Il grado di apertura del mercato romeno è una caratteristica che fa gola a molte imprese italiane che in termini numerici (35.000 circa) sono le società estere più presenti in Romania da ormai oltre dieci anni e tra i settori sui quali puntare vanno segnalati energia, agroindustria, metalmeccanico e farmaceutico, che negli anni a venire offriranno ottime opportunità di crescita e di investimento.

Il comparto che ha esibito maggiore dinamicità negli ultimi anni è invece senza dubbio quello manifatturiero, con risultati particolarmente rilevanti nei comparti dell’automotive, della lavorazione dei metalli, della produzione di motori elettrici e turbine e degli impianti petroliferi ed energetici.

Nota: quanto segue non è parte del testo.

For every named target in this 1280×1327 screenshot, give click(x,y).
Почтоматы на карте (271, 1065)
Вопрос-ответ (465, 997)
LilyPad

Da questo punto di vista, negli anni i capitali provenienti dal tessuto imprenditoriale italiano, hanno dato una grossa mano all’avvio del processo di sviluppo e di espansione dell’economia romena, dapprima attraverso l’azione di alcune PMI che hanno approcciato il mercato già all’inizio degli anni ’90, e successivamente come accaduto negli ultimi 10-15 anni, anche attraverso il concreto interesse di gruppi industriali di peso.

SACE prevede un incremento significativo delle esportazioni “Made in Italy” in direzione Bucarest, fino ad arrivare a circa 7,5 miliardi di euro nel 2018, così da confermarsi il secondo mercato di riferimento dell’import romeno dopo la Germania (circa il 20%), con una quota che va oltre il 10% del totale delle importazioni del Paese.

In sintesi e concludendo, per le nostre PMI appare opportuno che Bucarest torni al centro dei radar nel futuro prossimo, ci sarà solo da guadagnare.